> [SOURCE DATA]:
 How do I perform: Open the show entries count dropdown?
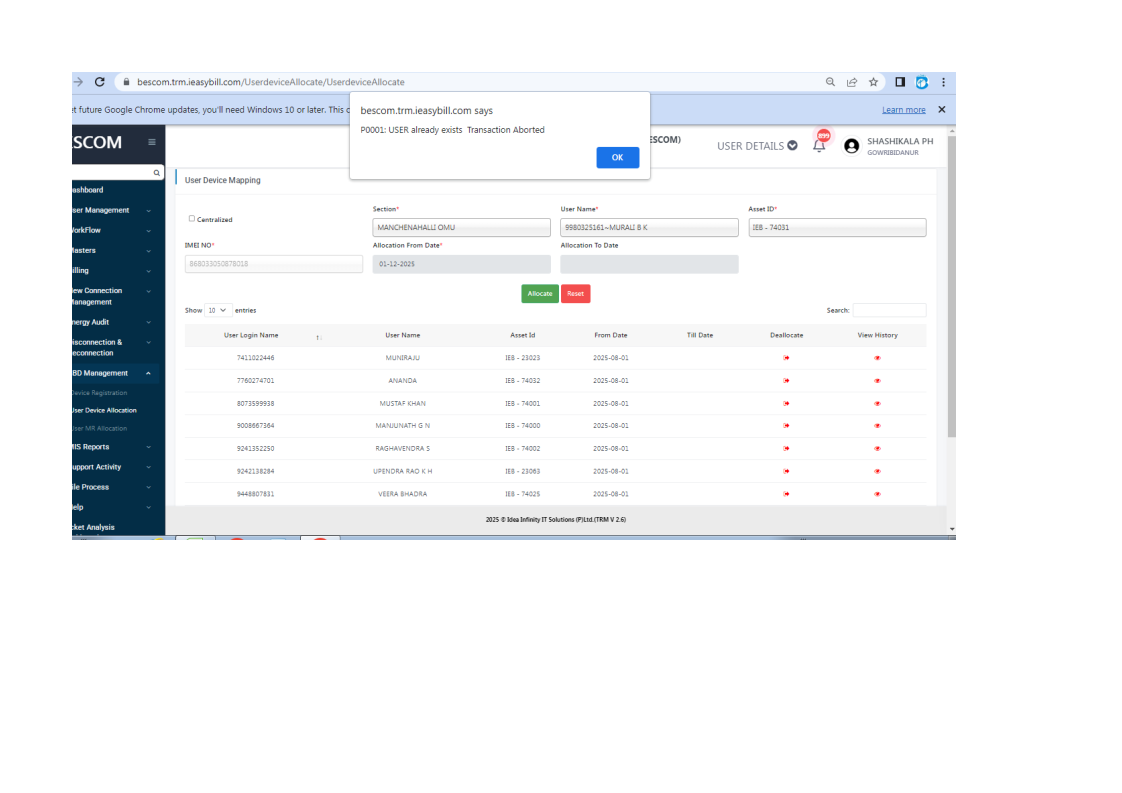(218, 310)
...
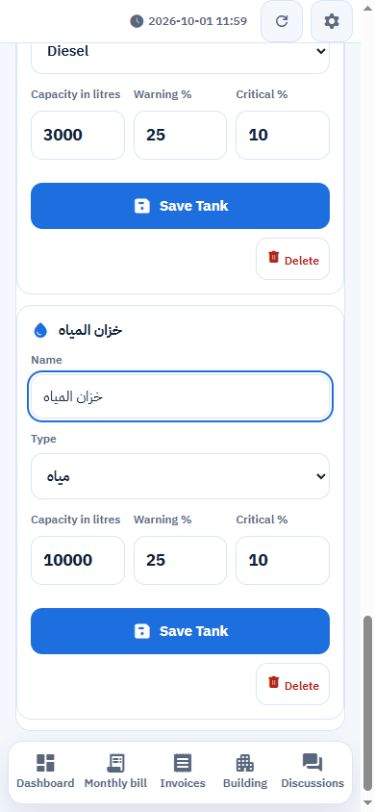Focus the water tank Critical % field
==
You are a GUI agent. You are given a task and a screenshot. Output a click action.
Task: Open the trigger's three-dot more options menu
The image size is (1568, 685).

> [PROMPT]:
The range runs from the line above containing "Task: Open the" to the line containing "The image size is (1568, 685).", inclusive. Restate those lines word for word and no others.

> [RESPONSE BOX]:
Task: Open the trigger's three-dot more options menu
The image size is (1568, 685).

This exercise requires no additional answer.